On Monday, Visa Inc announced it would buy Visa Europe Ltd in a deal worth 21.2bn Euros (£15.09bn).
Whilst Visa Inc and Visa Europe previously operated under the same company known as the Visa International Service Association, in 2007 most units merged to form Visa Inc, leaving Visa Europe as a separate entity.
The most active bank in the Visa Europe network is Barclays and is predicted to make up to 1.2bn Euros in total, sharing proceeds with over 3,000 companies.
The chief executive of Visa Inc, Charles Sharf, has said;
“We are very excited about unifying Visa into a single global company with unmatched scale, technology and services…Together we will bring the power of electronic payments to more people, in more places, than ever before.”
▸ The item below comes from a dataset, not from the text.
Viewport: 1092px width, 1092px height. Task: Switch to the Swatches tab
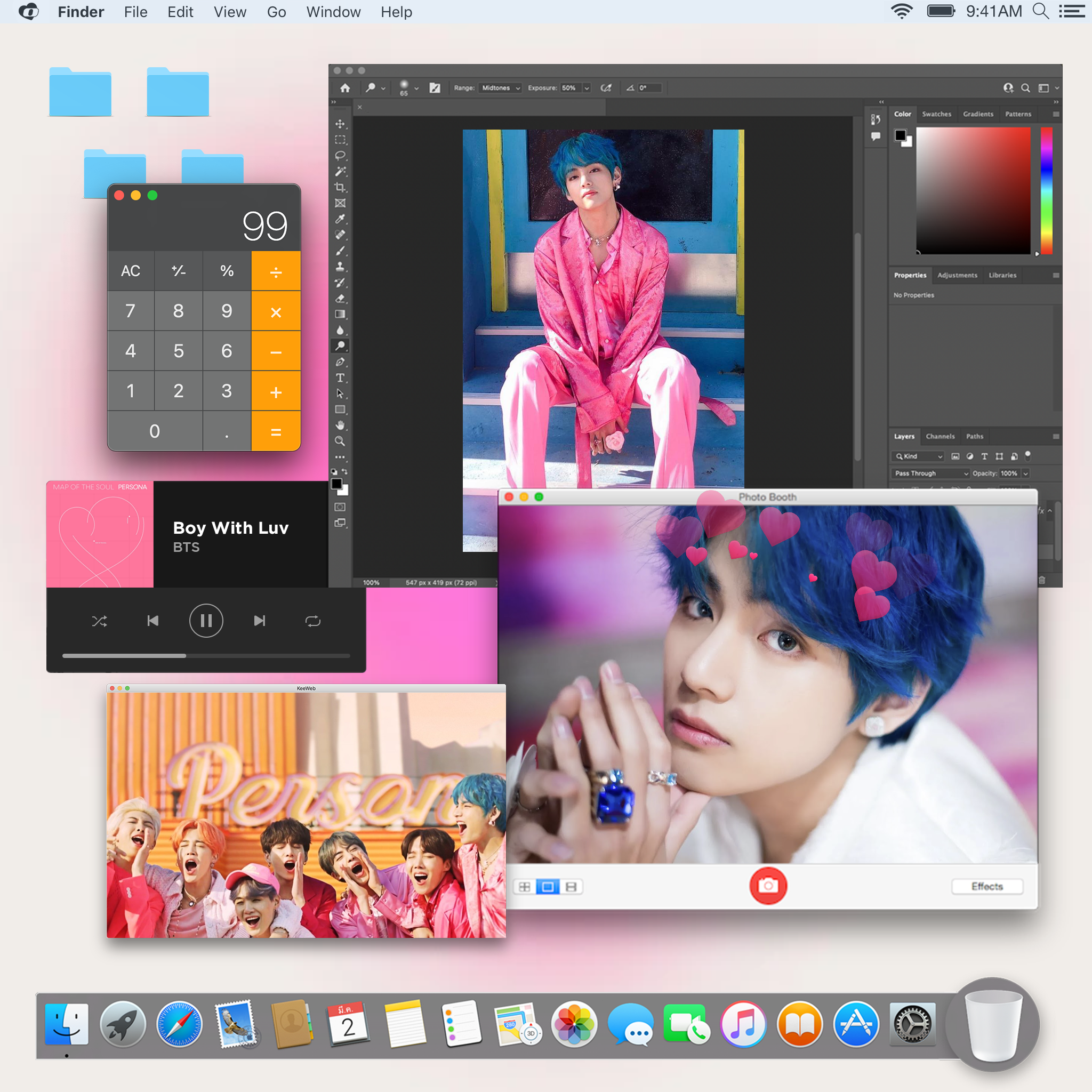click(x=936, y=114)
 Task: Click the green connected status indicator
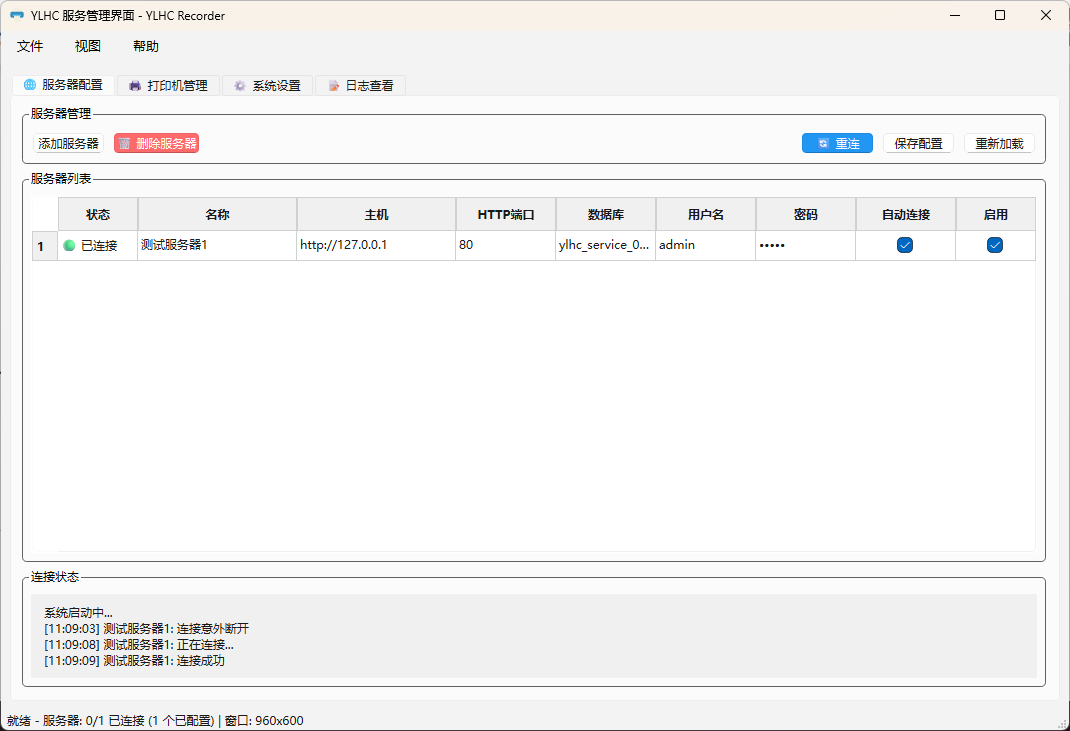(70, 245)
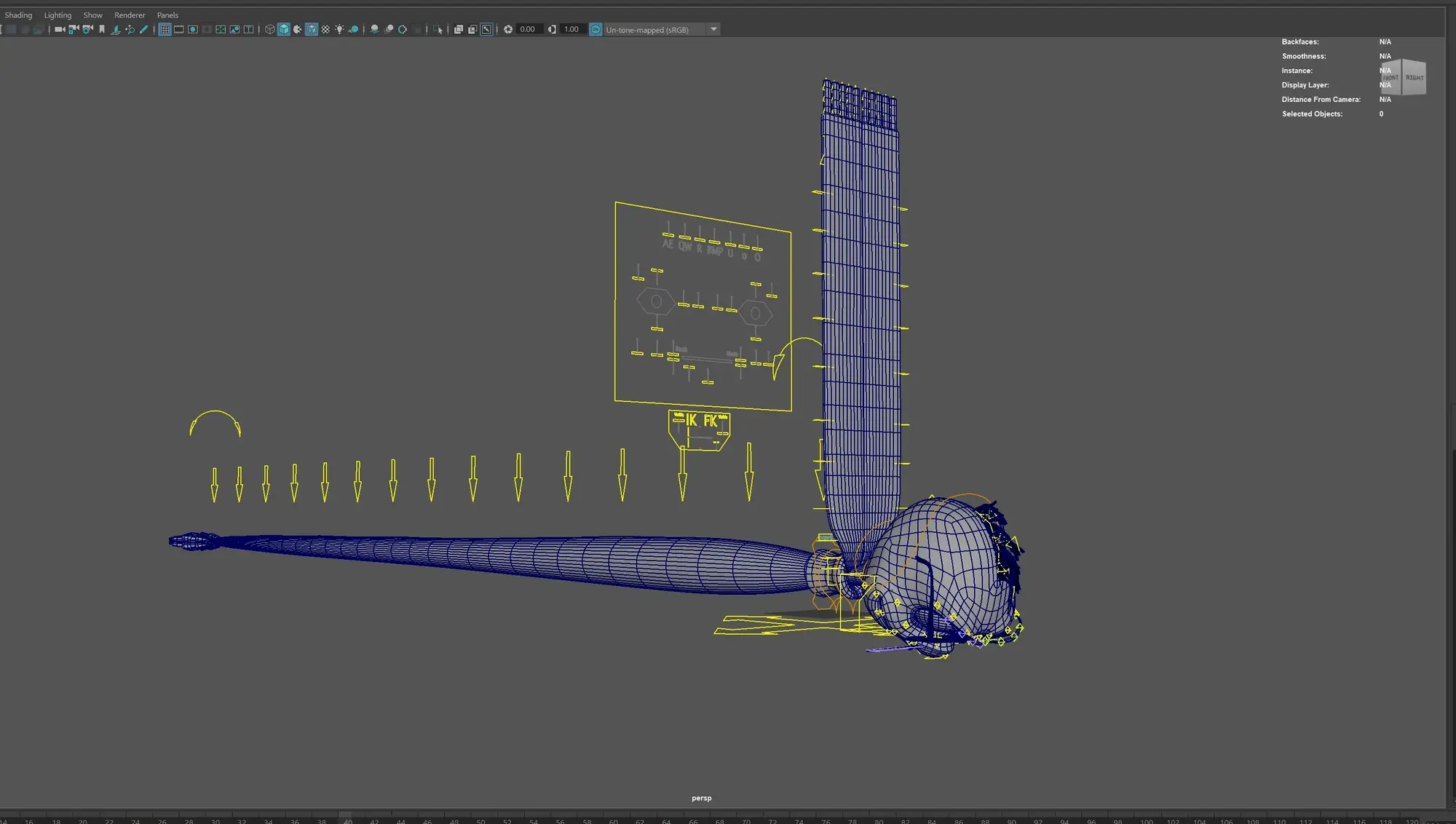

Chirantan Barua, from Bernstein Research is less optimistic about the merge stating;
“Now that the banks will be ‘external’ to the payment system they will see their fee income margin start to be squeezed and we wouldn’t be surprised if Visa tried to increase the margins in Europe at the expense of the banks. As well, given the nature of the deal, the banks will not be able to switch providers for at least the first few years.”
The deal, which is still subject to regulatory approval, was supported fully by the boards on both sides and is expected to close in the third quarter of 2016.
Shares, which have increased by 18% this year, slipped by 1.2% in premarket trading.